We are using ElasticSearch 5.1.2:
Bootstrap is passed except system_call_filter, because we are running on CentOS 6
Here is the setting:
The document to be indexed have 1200 fields, each document is near 4K. But all the fields are consisted of three types: date, keyword, numberic. 24 millions records in total.
We want to use ElasticSearch to do near real-time aggregations.
We have three common nodes(master:true; data:true; ingest:default true) & one standalone ingest node(master:false; data:false; ingest:true). All these nodes jvm config are same as the following.Each node have 64GB memory, SSD, 24cores.
jvm.options:
-Xms24g
-Xmx24g
-XX:NewSize=8g
-XX:MaxNewSize=8g
-XX:+UseConcMarkSweepGC
-XX:CMSInitiatingOccupancyFraction=75
-XX:+UseCMSInitiatingOccupancyOnly
We load data into ES by using elasticsearch-spark, DataFrame.saveToEs() method, which is bulk insert. We use 10 executers which means 10 clients to parallel insert to the ingest node.

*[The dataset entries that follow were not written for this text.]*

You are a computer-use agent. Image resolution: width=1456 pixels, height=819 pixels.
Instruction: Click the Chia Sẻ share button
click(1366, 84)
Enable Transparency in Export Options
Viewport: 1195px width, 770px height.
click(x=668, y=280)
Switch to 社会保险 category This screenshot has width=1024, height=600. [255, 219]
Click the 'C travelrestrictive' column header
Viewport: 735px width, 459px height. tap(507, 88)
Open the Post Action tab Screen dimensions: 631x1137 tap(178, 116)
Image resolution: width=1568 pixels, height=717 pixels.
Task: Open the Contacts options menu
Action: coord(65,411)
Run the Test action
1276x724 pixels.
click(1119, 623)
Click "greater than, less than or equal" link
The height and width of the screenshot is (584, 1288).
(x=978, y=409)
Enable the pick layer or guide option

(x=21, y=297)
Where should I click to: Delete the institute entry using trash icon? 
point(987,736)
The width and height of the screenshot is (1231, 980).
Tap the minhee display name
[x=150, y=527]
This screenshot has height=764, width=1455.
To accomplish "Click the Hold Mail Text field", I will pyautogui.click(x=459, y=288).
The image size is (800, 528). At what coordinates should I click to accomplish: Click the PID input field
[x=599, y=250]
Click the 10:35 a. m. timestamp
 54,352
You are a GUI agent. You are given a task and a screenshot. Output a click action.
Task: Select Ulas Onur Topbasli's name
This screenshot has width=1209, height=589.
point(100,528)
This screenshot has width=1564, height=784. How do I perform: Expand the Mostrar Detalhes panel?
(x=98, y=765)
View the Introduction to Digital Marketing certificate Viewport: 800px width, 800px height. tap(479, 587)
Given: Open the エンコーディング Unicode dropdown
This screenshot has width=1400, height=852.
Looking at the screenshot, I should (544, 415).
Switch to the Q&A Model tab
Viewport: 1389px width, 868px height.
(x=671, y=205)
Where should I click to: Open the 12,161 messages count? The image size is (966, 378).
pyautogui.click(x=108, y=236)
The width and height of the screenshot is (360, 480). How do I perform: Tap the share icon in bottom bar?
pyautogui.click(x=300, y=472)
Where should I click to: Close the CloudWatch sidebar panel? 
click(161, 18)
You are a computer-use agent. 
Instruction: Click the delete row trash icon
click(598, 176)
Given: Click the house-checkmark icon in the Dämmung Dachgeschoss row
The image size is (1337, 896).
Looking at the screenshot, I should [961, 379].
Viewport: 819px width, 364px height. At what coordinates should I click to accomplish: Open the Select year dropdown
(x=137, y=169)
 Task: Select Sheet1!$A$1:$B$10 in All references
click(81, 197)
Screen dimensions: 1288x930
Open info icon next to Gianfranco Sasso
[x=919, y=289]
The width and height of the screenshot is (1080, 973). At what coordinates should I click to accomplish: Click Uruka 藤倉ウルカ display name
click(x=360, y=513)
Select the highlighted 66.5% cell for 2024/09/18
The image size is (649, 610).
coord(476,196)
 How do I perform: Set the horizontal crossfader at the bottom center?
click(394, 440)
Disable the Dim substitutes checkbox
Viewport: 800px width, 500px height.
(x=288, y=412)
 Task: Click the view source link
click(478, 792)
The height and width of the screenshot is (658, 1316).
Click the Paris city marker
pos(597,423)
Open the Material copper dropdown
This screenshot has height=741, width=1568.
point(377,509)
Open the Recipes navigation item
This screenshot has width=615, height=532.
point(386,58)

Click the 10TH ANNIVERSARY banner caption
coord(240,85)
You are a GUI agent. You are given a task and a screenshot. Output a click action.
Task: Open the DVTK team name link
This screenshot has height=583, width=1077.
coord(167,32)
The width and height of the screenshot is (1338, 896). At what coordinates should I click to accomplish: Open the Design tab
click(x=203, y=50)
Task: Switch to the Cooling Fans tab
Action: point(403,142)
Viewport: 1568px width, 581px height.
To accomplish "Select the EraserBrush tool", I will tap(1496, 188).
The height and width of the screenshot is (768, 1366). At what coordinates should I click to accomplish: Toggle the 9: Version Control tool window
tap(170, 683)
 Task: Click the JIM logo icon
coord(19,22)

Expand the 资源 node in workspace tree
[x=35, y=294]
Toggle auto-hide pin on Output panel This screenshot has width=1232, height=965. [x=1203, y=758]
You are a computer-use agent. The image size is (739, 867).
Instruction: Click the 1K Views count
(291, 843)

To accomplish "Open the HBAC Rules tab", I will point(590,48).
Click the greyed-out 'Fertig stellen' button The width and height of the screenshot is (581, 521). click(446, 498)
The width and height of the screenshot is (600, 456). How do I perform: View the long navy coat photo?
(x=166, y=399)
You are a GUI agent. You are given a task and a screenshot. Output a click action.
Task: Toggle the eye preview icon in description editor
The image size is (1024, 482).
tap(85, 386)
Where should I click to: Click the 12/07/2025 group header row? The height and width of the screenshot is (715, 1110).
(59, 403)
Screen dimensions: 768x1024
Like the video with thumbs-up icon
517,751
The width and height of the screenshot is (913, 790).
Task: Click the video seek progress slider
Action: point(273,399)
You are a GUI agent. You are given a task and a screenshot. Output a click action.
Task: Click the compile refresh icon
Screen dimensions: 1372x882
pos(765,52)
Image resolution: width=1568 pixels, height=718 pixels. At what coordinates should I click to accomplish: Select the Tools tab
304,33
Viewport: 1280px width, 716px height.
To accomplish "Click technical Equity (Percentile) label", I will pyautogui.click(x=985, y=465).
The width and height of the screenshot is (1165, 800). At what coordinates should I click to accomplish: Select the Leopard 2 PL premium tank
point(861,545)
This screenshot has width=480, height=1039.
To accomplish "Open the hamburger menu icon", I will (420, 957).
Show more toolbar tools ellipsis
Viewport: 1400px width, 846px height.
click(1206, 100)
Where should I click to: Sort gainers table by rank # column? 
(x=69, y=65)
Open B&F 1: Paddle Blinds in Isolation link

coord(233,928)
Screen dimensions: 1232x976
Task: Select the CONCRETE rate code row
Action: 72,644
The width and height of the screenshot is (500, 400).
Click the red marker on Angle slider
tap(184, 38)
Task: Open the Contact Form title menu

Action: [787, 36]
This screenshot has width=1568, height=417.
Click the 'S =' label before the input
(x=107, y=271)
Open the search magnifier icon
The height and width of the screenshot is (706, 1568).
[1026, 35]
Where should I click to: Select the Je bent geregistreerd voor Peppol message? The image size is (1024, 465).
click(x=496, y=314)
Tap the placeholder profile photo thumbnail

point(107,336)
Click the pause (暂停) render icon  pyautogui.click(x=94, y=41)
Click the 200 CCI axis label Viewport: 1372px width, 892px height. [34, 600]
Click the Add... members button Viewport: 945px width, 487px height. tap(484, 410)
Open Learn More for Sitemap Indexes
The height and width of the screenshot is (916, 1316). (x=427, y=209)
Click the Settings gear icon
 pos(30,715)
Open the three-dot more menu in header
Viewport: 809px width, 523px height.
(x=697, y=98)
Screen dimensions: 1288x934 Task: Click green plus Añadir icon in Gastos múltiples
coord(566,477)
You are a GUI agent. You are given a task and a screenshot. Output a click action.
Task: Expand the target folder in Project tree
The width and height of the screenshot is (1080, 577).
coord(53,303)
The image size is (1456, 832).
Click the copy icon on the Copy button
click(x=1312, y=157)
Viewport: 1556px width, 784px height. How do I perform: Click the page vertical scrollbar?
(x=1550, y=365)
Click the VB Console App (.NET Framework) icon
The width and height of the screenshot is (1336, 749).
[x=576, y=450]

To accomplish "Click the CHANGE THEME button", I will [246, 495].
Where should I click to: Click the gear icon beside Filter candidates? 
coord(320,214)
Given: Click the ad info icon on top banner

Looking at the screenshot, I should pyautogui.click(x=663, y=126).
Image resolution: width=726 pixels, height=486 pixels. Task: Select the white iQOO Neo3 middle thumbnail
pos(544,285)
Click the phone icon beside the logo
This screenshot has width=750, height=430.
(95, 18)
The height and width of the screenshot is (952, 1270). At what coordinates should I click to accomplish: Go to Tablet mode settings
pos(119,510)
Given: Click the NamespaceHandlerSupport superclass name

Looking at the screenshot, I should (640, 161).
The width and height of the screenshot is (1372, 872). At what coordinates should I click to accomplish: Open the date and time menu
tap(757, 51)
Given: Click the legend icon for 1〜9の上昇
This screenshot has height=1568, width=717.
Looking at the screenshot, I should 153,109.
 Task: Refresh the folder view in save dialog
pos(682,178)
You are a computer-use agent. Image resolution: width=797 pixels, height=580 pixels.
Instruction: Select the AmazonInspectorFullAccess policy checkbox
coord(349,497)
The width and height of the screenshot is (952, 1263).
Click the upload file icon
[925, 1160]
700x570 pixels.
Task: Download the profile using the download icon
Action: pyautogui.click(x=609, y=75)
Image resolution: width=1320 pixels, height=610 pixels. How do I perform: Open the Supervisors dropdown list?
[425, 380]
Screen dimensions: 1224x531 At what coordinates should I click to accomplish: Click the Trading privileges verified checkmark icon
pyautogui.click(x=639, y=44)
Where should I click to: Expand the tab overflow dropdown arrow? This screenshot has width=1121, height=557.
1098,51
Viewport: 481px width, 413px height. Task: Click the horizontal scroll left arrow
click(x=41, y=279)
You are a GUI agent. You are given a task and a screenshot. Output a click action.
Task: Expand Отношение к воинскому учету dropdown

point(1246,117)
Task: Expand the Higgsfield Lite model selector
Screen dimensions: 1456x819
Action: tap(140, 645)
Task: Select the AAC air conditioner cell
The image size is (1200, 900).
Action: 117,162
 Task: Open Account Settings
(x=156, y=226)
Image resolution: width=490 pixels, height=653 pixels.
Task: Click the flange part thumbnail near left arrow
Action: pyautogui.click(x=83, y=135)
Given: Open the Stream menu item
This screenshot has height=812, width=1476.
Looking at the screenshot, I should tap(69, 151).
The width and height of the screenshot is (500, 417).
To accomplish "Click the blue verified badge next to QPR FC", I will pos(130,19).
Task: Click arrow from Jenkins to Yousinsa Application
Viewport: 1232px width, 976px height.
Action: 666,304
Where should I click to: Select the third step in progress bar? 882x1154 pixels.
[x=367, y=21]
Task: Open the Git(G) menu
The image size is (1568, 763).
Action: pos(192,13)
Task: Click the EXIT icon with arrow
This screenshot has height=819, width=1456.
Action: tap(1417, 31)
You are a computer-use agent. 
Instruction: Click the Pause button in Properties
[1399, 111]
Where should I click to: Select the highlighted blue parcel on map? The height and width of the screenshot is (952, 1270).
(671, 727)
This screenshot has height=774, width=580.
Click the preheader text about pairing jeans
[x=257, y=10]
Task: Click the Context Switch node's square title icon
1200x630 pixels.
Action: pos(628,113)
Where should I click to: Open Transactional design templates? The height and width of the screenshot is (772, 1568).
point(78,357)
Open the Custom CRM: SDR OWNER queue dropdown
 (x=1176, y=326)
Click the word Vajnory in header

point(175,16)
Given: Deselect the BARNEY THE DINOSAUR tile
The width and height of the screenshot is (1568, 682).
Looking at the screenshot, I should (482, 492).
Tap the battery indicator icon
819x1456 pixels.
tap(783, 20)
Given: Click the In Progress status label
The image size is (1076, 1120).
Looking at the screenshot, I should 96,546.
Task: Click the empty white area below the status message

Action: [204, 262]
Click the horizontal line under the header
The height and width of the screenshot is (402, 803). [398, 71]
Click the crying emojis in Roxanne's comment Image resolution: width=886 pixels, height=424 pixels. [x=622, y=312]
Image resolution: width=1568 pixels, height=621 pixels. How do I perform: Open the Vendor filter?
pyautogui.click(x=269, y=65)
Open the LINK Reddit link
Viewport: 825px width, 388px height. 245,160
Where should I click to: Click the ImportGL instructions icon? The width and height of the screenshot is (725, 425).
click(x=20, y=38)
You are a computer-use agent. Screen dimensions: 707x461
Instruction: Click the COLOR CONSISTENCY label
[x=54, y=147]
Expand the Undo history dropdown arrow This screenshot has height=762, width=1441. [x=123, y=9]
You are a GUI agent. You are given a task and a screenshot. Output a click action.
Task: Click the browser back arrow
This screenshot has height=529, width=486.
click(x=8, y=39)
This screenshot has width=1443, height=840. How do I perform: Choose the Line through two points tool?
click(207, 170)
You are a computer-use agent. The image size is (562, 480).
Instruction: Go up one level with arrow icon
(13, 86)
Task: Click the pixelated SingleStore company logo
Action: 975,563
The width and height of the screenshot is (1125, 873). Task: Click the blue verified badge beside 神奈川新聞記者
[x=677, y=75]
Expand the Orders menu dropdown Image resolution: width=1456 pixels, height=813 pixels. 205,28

Here is the performance we got.
Ingest Node's
detail
One of data node's
With 4 nodes, we only got index rate near 1000 document/s。 near 4 ms for indexing one document.
All the nodes' cpu usage is under 10%. it won't be bottleneck.Don't have throttle, bulk queue, bulk rejections, index queue, index rejections or other issues.
Increase client, the performance will deteriorate.
Settings of Index:
"settings": {
"index": {
"number_of_shards": 3,
"number_of_replicas": 0,
"mapping.total_fields.limit": 1500,
"refresh_interval": "60s"
}
Settings of Cluster
Cluster:
{
"persistent": {
"indices": {
"store": {
"throttle": {
"max_bytes_per_sec": "100mb"
}
}
}
},
"transient": {}
}
Other settings are default.
My question is why indexing performance is so poor, only 1000 document/s and why ingest node is so heavy, happened so much young gc, even full gc.
From document, ingest does:
• intercepts bulk and index requests
• applies the transformations
• passes the documents back to the index or bulk APIs
We didn't use pipeline.